We are opening new sectors of the economy to
investment and widening access to many others. We are piloting a
“negative list” model before a nationwide rollout, where investment
access is assumed unless specifically restricted. More measures are in
the pipeline to ensure all businesses registered in China are treated
equally. Companies can enjoy additional incentives if they invest in
less-developed western regions or in the northeastern industrial belt.
While
the government is continuing to invest in infrastructure to boost
domestic demand, more resources are going to improving rural roads,
water supply, sewage systems, and information networks—areas that
traditionally haven’t been as visible. In parallel with such hardware
improvements, we’re continuing efforts to expand the safety net, not
least for the more vulnerable members of society.

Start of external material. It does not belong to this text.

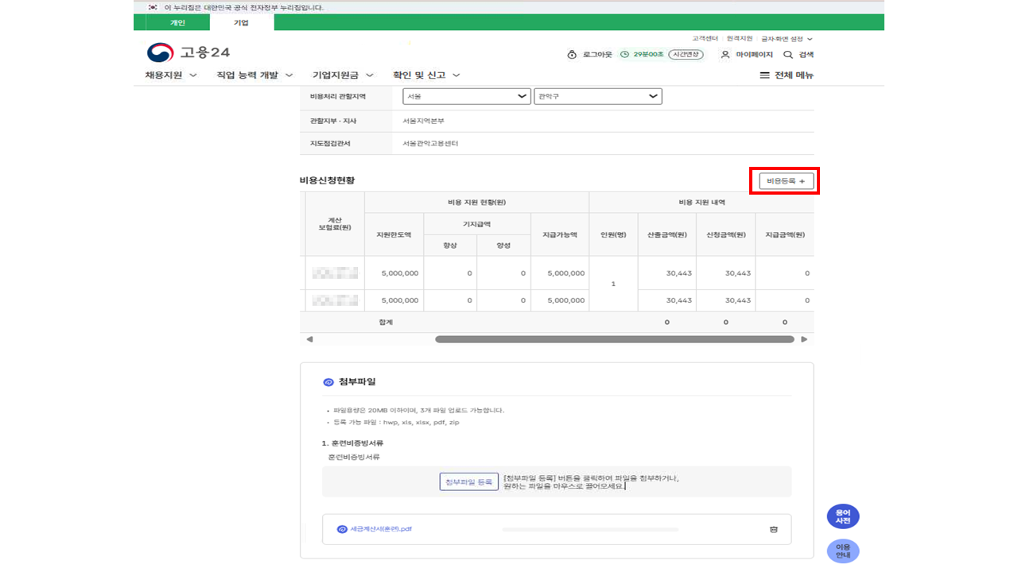Open 전체 메뉴 hamburger icon

[764, 75]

Structural reforms are showing results.
In 2016, China shed more than 65 million and 290 million tons
of inefficient steel and coal-mining capacity, respectively. We plan to
raise those numbers to 140 million and 800 million tons within the next
three to five years to restore healthier fundamentals to those
industries. Meanwhile, the government is working with business
communities on various retraining programs. In 2016 alone, 700,000
workers once employed in downsized industries moved on to new jobs.

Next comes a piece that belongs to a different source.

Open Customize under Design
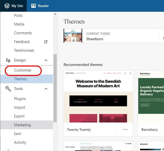(23, 70)
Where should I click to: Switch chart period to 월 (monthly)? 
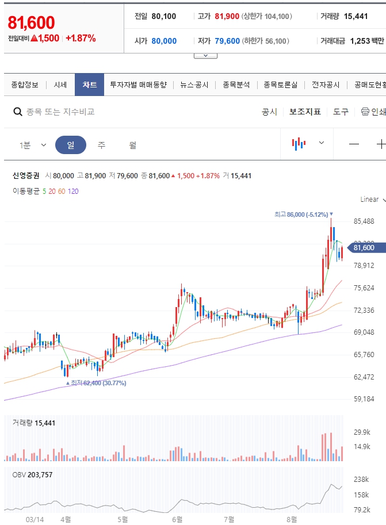point(133,145)
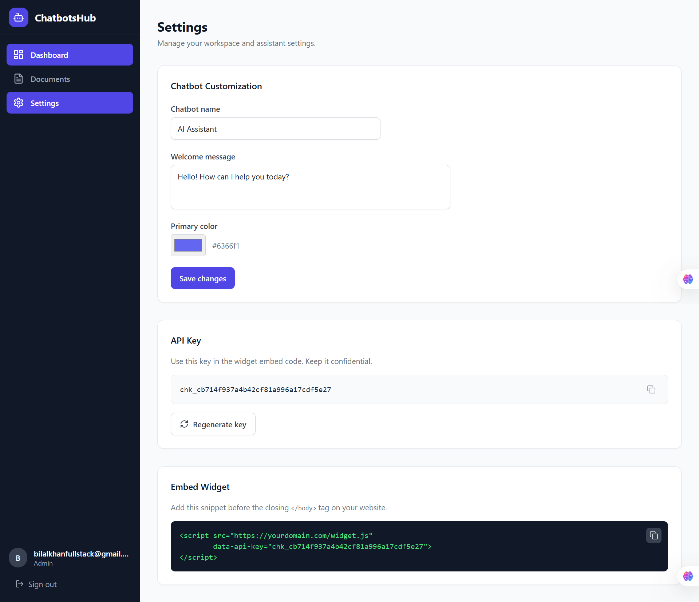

At the same time, new growth drivers are emerging strong. Services,
which have surpassed manufacturing as a share of the economy, keep
consolidating their lead. Consumption now contributes more than 60
percent of the growth in China’s gross domestic product. While creating
new value, these drivers are also boosting the efficiency and
competitiveness of traditional sectors, with high-tech and equipment
manufacturing leading industrial expansion.
Entrepreneurship
and innovation are taking root. Meanwhile, new business models are
thriving, transforming many previously unimaginable services into daily
conveniences. The mobile-internet-enabled sharing economy is only one
obvious case. Besides ordering takeout or hailing cars, housekeeping,
health consulting, and many more services are now just a swipe away.
The
numbers bear out the case. The economy grew a healthy 6.7 percent last
year. More important, despite industrial consolidation and ever more
robots finding their way into factories, the job market is proving
resilient. The economy has added more than 13 million jobs every year
since 2013.
Unemployment stands at a multiyear low.
In a world
with a plethora of uncertainties, China offers an anchor of stability
and growth with its consistent message of support for reform, openness,
and free trade. The times may be difficult. But that’s all the more
reason not to lose sight of these principles, which have stood China—and
the world—in good stead.
Li has been the premier of the People’s Republic of China since March 2013.